**INSTRUCTIONS TO FOLLOW**
Out of the material that follows, write out exactly the lines from the line with "خبر ، (66, 220)" to the line with "السمع (23, 2095)", both ends included, and no others.

**DATASET CONTENT**
=====
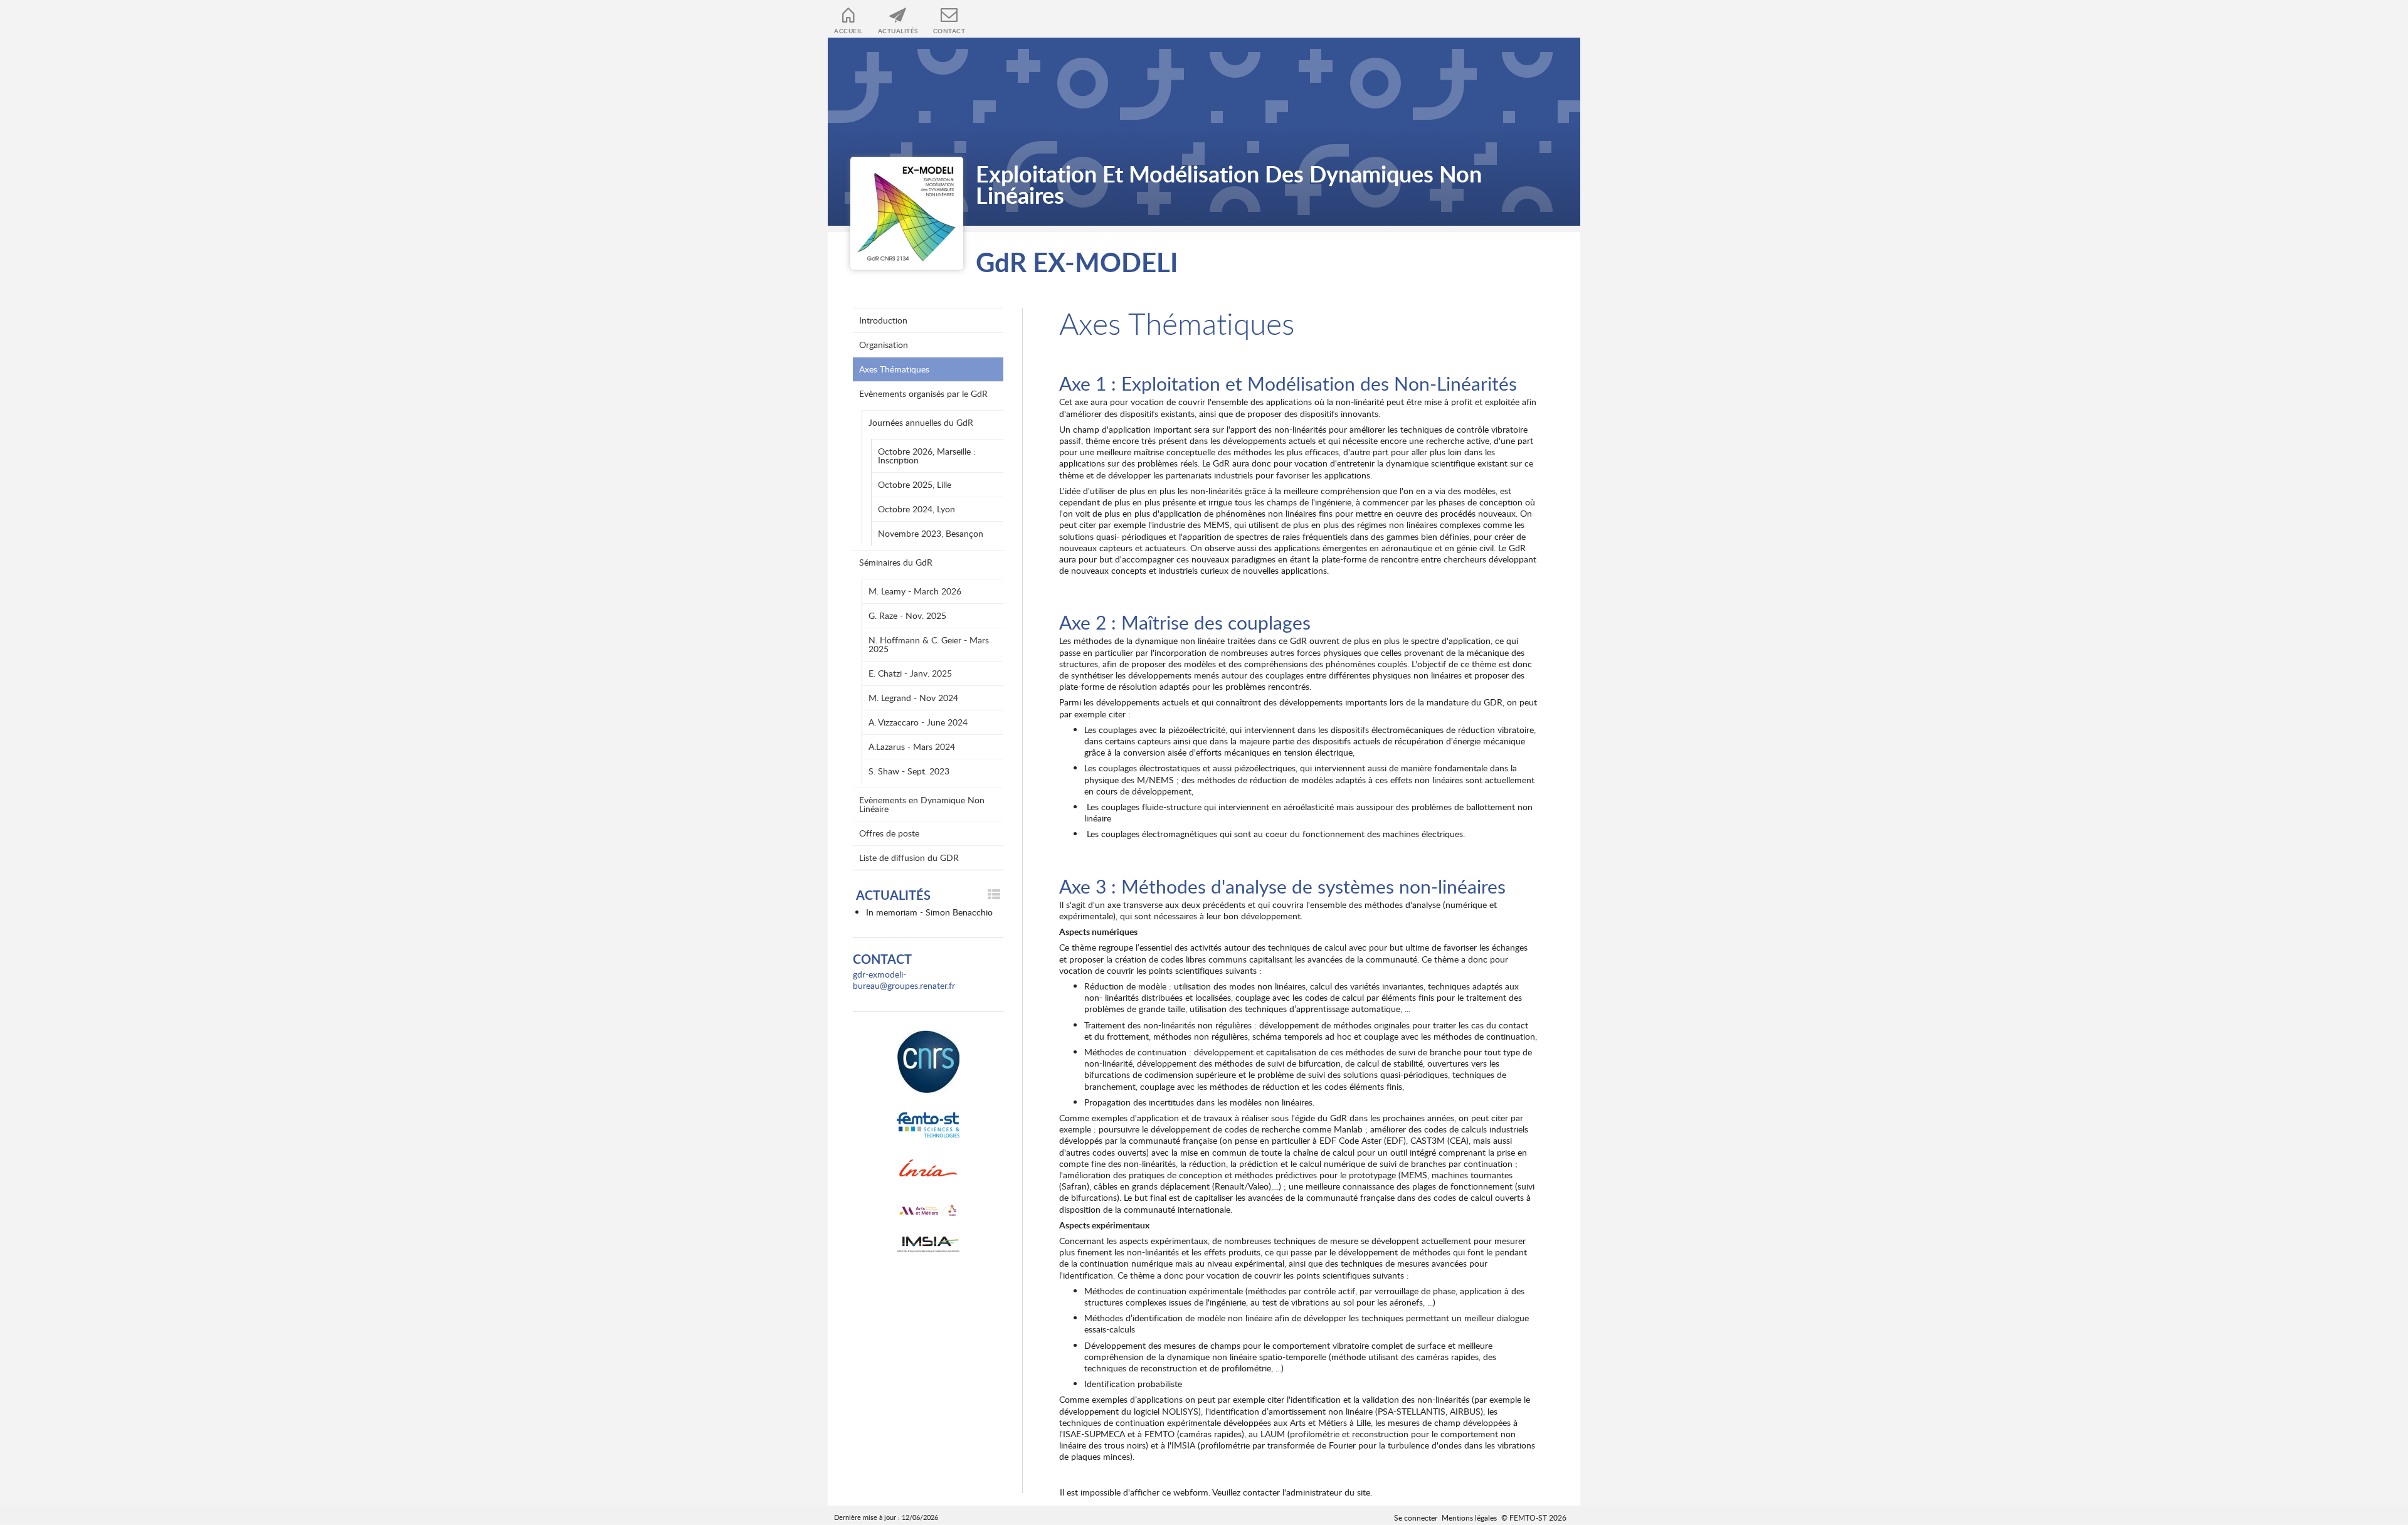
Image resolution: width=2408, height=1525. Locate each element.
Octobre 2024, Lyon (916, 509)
=====
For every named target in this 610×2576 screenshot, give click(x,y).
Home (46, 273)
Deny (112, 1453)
=====
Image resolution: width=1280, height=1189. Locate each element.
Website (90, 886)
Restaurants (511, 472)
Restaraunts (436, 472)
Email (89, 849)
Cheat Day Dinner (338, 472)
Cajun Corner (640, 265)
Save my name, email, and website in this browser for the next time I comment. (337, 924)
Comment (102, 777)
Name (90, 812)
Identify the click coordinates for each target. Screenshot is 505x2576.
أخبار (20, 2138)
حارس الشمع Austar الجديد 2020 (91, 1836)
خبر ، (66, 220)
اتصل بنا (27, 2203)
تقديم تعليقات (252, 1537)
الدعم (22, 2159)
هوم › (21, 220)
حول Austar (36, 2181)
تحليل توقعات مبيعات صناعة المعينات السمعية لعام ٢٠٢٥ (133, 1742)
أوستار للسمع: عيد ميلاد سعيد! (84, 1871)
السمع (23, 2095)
=====
**RESPONSE TO THE EXERCISE**
خبر ، (66, 220)
اتصل بنا (27, 2203)
تقديم تعليقات (252, 1537)
الدعم (22, 2159)
هوم › (21, 220)
حول Austar (36, 2181)
تحليل توقعات مبيعات صناعة المعينات السمعية لعام ٢٠٢٥ (133, 1742)
أوستار للسمع: عيد ميلاد سعيد! (84, 1871)
السمع (23, 2095)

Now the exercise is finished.